> _Aim of the exercise_:
After locating the line containing "Viewport: 856px width, 429px" in the entries below, please write out that line and the rest through the end exactly. Omit pictures.

> _Given records_:
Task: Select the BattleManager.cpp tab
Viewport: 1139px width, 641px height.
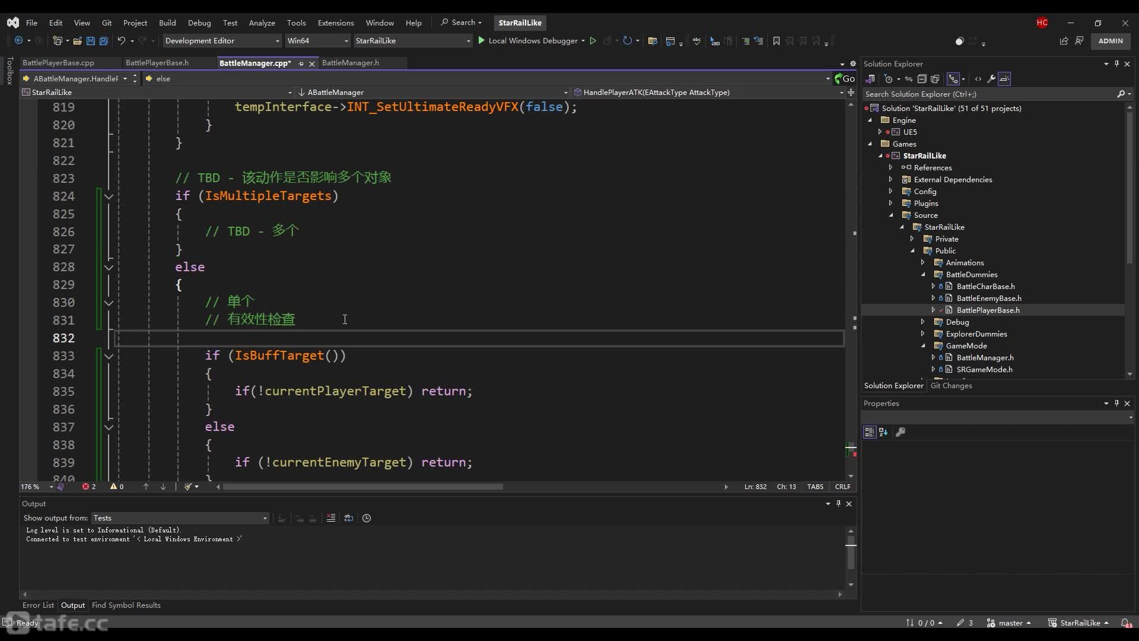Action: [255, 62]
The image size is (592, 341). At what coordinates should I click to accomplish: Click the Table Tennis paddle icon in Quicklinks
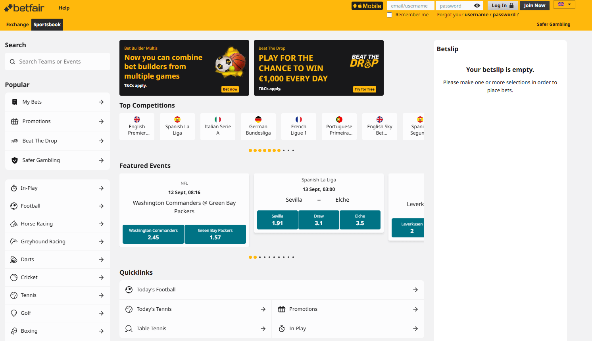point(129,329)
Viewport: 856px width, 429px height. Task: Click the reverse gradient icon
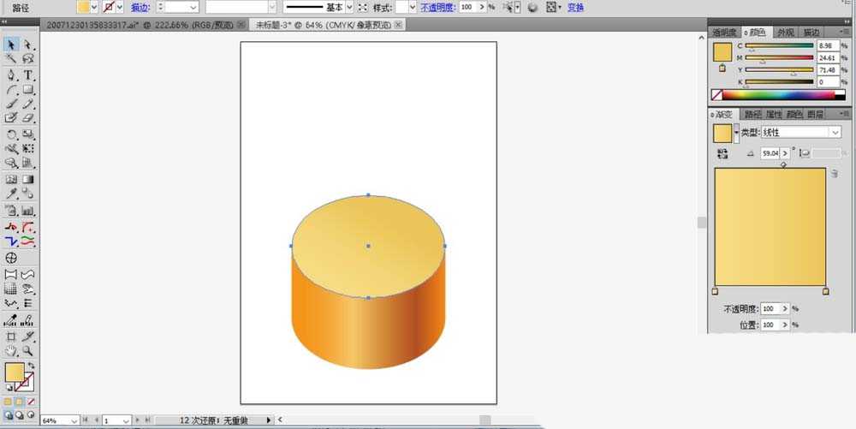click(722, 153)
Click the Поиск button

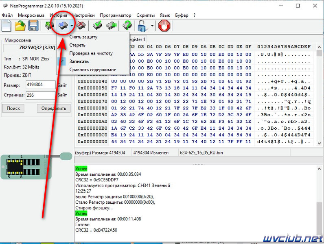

> _Task result_:
Viewport: 856px width, 429px height. Task: Click the reverse gradient icon
click(722, 153)
Click the Поиск button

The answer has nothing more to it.